Data Disk Space Allocation
When creating a node, you need to configure data disks for the node.
A node requires one data disk whose size is greater than or equal to 100 GB. This data disk is allocated to the container runtime and kubelet.
- Container runtime space (90% by default): functions as the container runtime working directory and stores container image data and image metadata.
- kubelet space (10% by default): stores pod configuration files, secrets, and mounted storage such as emptyDir volumes.
The size of the container runtime space affects image download and container startup and running. This section describes how the container runtime space is used so that you can configure the data disk space accordingly.
Container Runtime Space Size
By default, a data disk, 100 GB for example, is divided as follows (depending on the container storage Rootfs:
- Rootfs (Device Mapper)
- The /var/lib/docker directory is used as the Docker working directory and occupies 20% of the container runtime space by default. (Space size of the /var/lib/docker directory = Data disk space x 90% x 20%)
- The thin pool is used to store container image data, image metadata, and container data, and occupies 80% of the container runtime space by default. (Thin pool space = Data disk space x 90% x 80%)
The thin pool is dynamically mounted. You can view it by running the lsblk command on a node, but not the df -h command.
- Rootfs (OverlayFS)
No separate thinpool. The entire container runtime space is in the /var/lib/docker directory.
Using rootfs for container storage in CCE
- CCE cluster: EulerOS 2.5 nodes use Device Mapper, and Ubuntu 18.04 and EulerOS 2.9 nodes use OverlayFS. CentOS 7.6 nodes in clusters earlier than v1.21 use Device Mapper, and use OverlayFS in clusters of v.1.21 and later. For EulerOS 2.8 nodes, use Device Mapper in clusters of v1.19.16-r2 and earlier, and use OverlayFS in clusters of v1.19.16-r2 and later.
- When Device Mapper is used, the available data space (basesize) of a single container is enabled and defaults to 10 GB. When OverlayFS is used, basesize is not enabled by default. In clusters of latest versions (1.19.16, 1.21.3, 1.23.3, and later), EulerOS 2.9 supports basesize if the Docker engine is used.
- In the case of using Docker on EulerOS 2.9 nodes, basesize will not take effect if CAP_SYS_RESOURCE or privileged is configured for a container.
- CCE Turbo cluster: BMSs use Device Mapper, and ECSs (CentOS 7.6 and Ubuntu 18.04) use OverlayFS.
You can log in to the node and run the docker info command to view the storage engine type.
# docker info
Containers: 20
Running: 17
Paused: 0
Stopped: 3
Images: 16
Server Version: 18.09.0
Storage Driver: devicemapper
Relationship Between the Container Runtime Space and the Number of Containers
The number of pods and the space configured for each container determine whether the container runtime space of a node is sufficient.

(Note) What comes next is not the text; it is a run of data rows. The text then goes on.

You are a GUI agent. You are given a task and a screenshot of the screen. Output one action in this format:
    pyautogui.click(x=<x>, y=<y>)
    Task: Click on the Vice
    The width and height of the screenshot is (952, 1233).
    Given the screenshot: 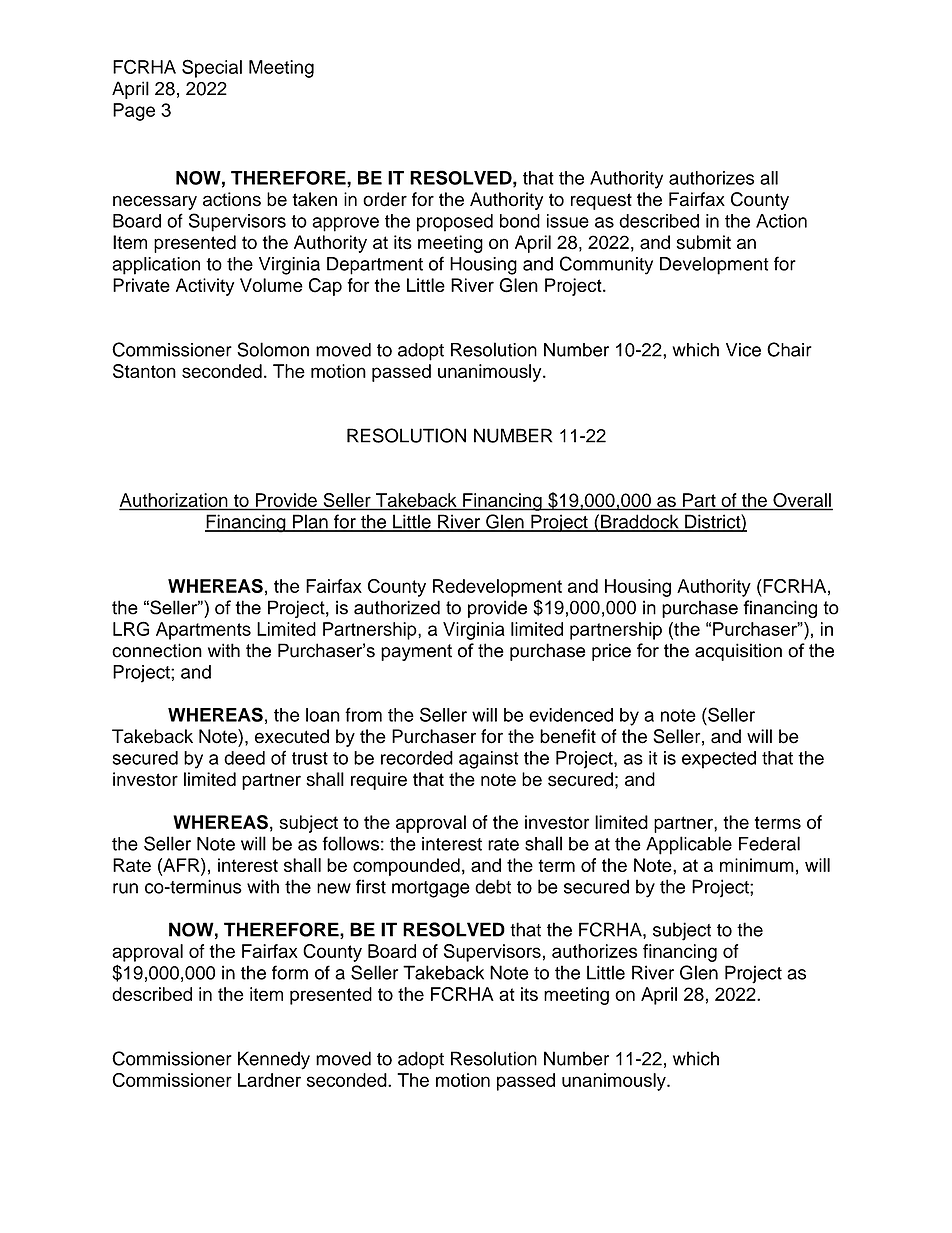 What is the action you would take?
    pyautogui.click(x=743, y=350)
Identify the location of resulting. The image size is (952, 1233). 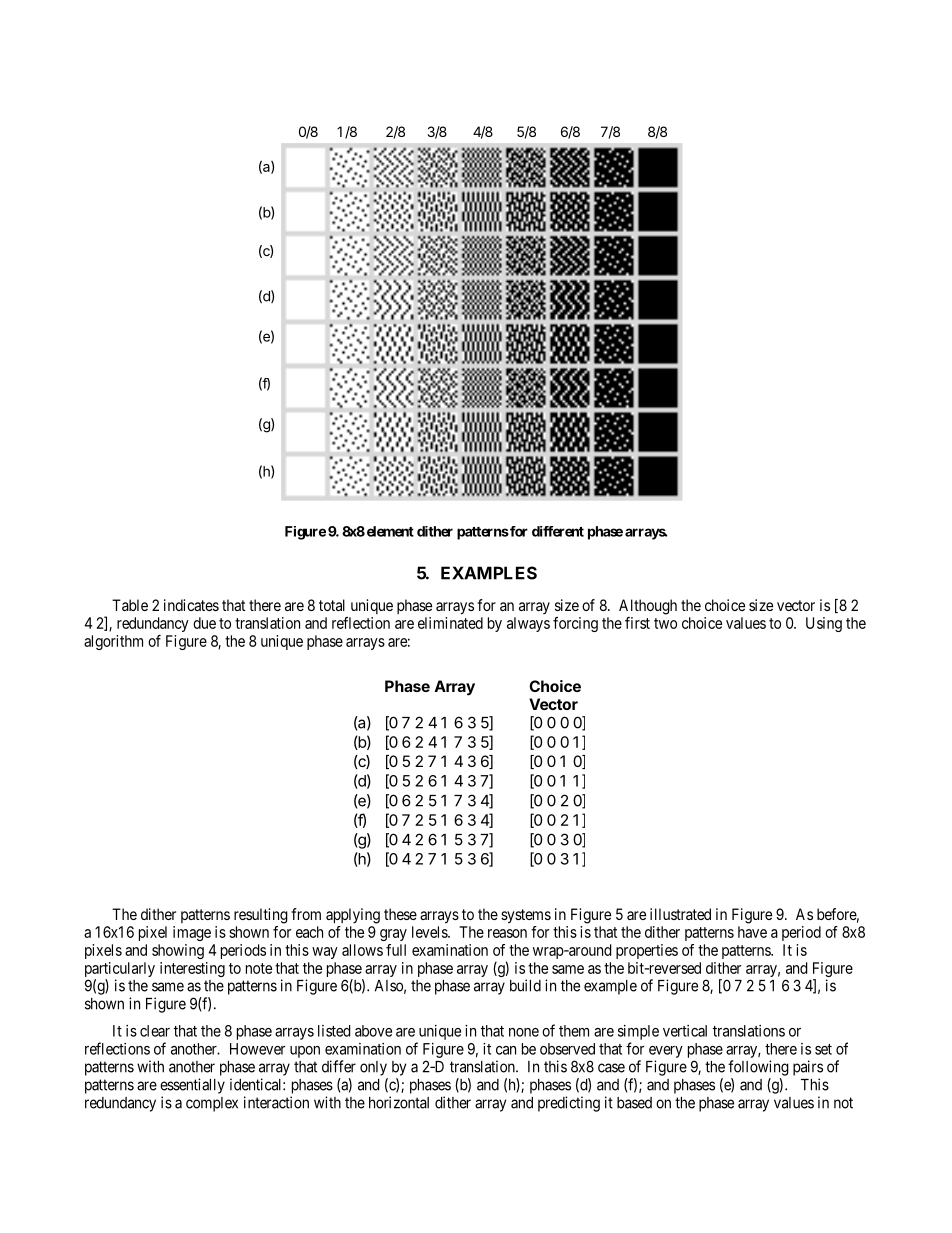
(261, 916).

The container runtime space should be greater than the total disk space used by containers. Formula: Container runtime space > Number of containers x Available data space for a single container (basesize)

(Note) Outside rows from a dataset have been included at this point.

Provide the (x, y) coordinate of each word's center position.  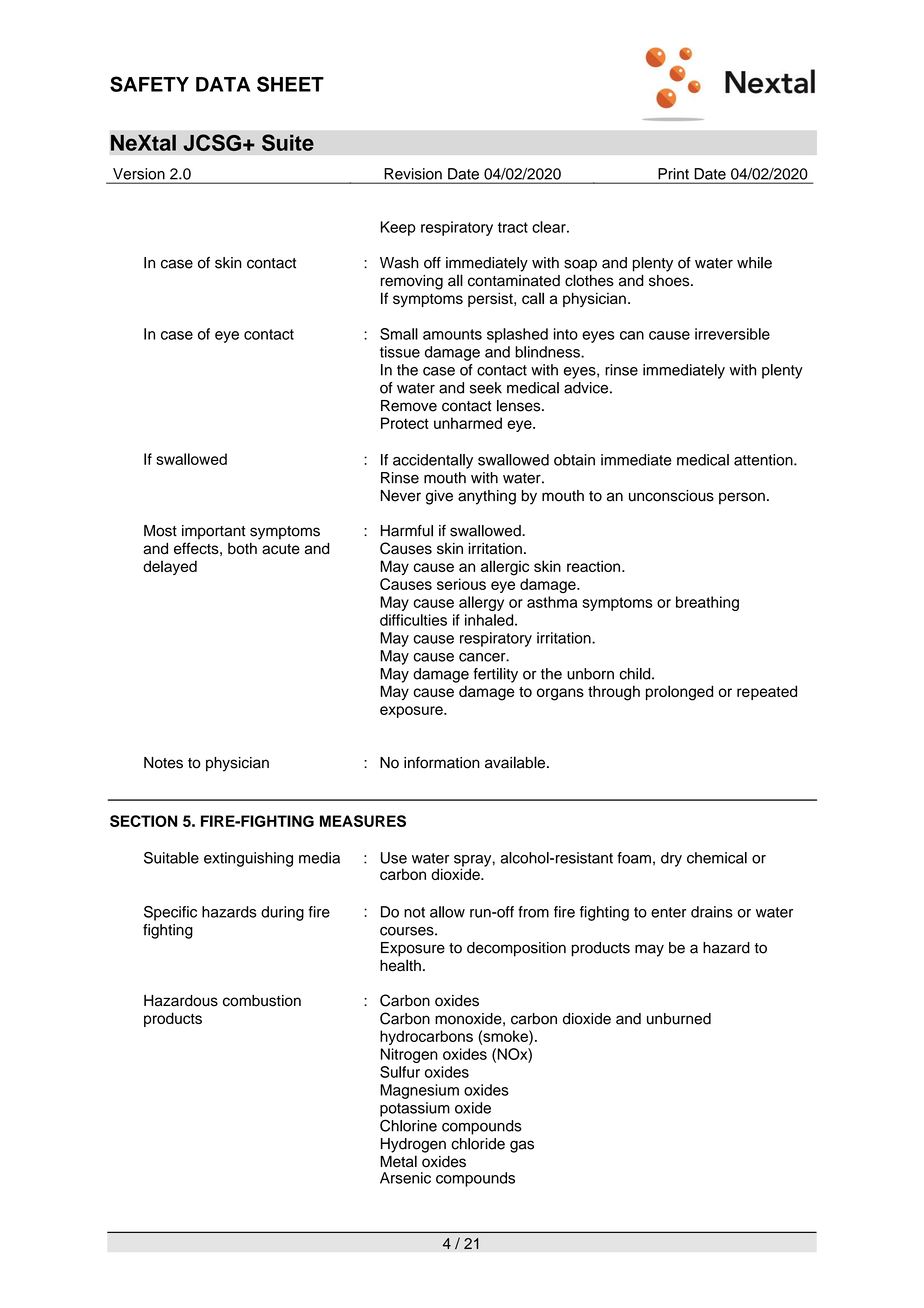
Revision (413, 174)
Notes (163, 763)
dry (671, 859)
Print (674, 173)
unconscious (671, 496)
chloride (478, 1144)
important (214, 532)
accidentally (433, 461)
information (442, 762)
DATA (223, 84)
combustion (262, 1001)
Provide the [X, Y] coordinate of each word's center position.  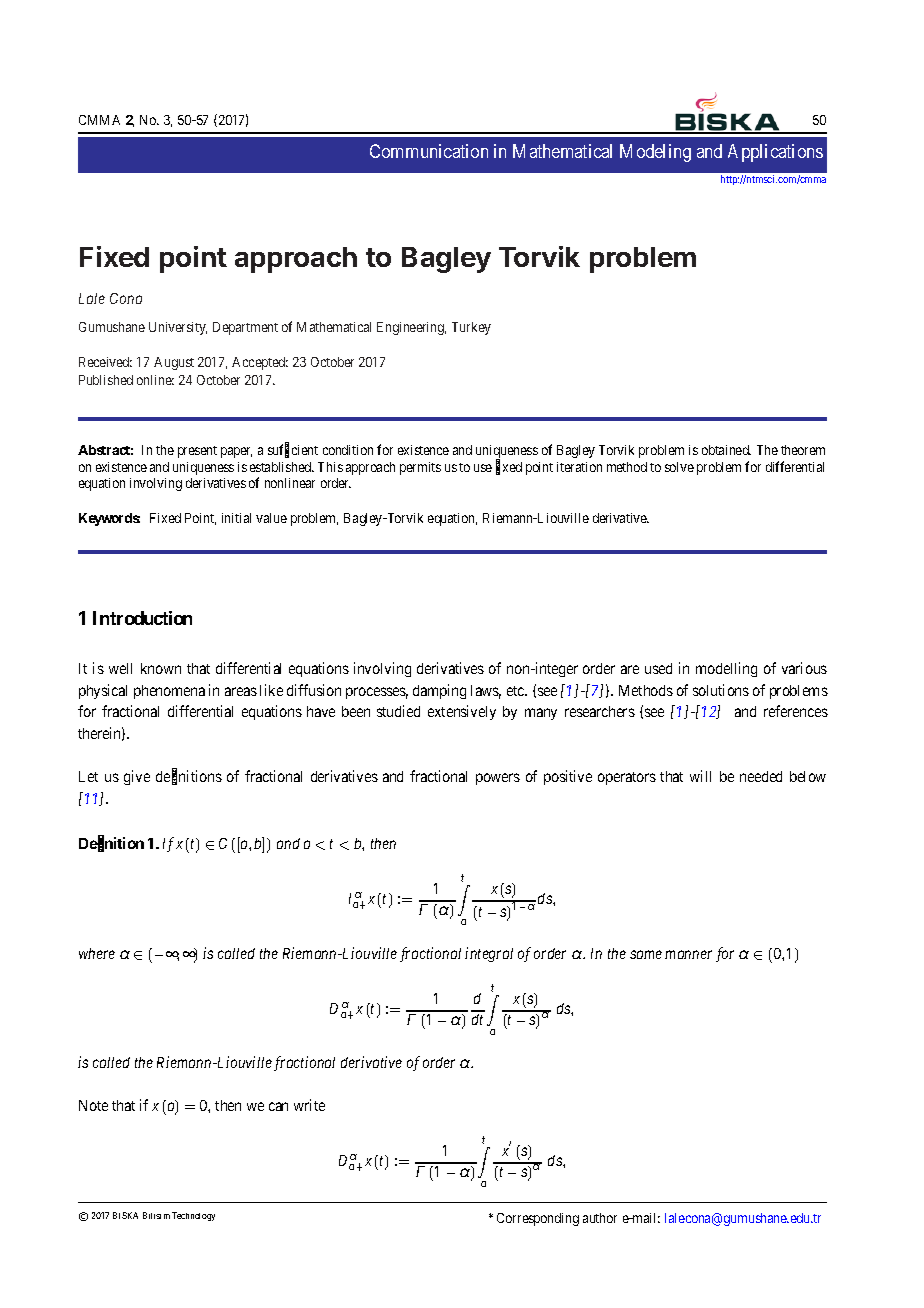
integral [489, 954]
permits [420, 468]
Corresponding [538, 1219]
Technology [193, 1216]
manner [688, 954]
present [197, 452]
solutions [721, 690]
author [600, 1218]
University [178, 328]
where [97, 953]
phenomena [169, 692]
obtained [726, 450]
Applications [775, 153]
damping [439, 691]
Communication [429, 151]
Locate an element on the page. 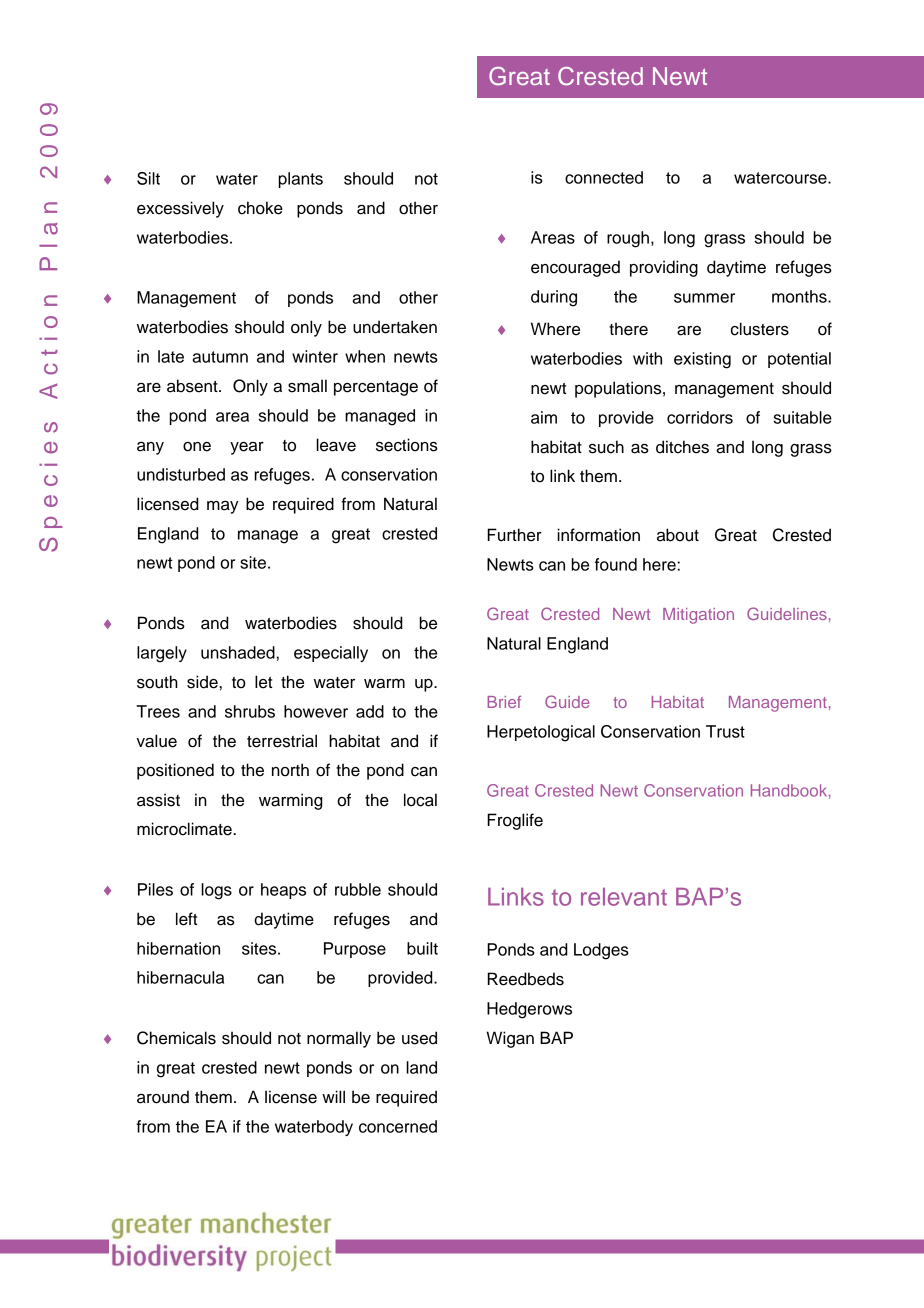 This image has height=1308, width=924. around is located at coordinates (163, 1097).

For nodes that support basesize, when Device Mapper is used, although you can limit the size of the /home directory of a single container (to 10 GB by default), all containers on the node still share the thin pool of the node for storage. They are not completely isolated. When the sum of the thin pool space used by certain containers reaches the upper limit, other containers cannot run properly.
In addition, after a file is deleted in the /home directory of the container, the thin pool space occupied by the file is not released immediately. Therefore, even if basesize is set to 10 GB, the thin pool space occupied by files keeps increasing until 10 GB when files are created in the container. The space released after file deletion will be reused but after a while. If the number of containers on the node multiplied by basesize is greater than the thin pool space size of the node, there is a possibility that the thin pool space has been used up.
Garbage Collection Policies for Container Images
When the container runtime space is insufficient, image garbage collection is triggered.
The policy for garbage collecting images takes two factors into consideration: HighThresholdPercent and LowThresholdPercent. Disk usage above the high threshold (default: 85%) will trigger garbage collection. The garbage collection will delete least recently used images until the low threshold (default: 80%) has been met.
Recommended Configuration for the Container Runtime Space
- The container runtime space should be greater than the total disk space used by containers. Formula: Container runtime space > Number of containers x Available data space for a single container (basesize)
- You are advised to create and delete files of containerized services in local storage volumes (such as emptyDir and hostPath volumes) or cloud storage directories mounted to the containers. In this way, the thin pool space is not occupied. emptyDir volumes occupy the kubelet space. Therefore, properly plan the size of the kubelet space.
- If OverlayFS is used by CentOS 7.6 and Ubuntu 18.04 ECS nodes in CCE Turbo clusters, CentOS 7.6 nodes in clusters of v1.19.16 or later, and Ubuntu 18.04 nodes in CCE clusters, you can deploy services on these nodes so that the disk space occupied by files created or deleted in containers can be released immediately.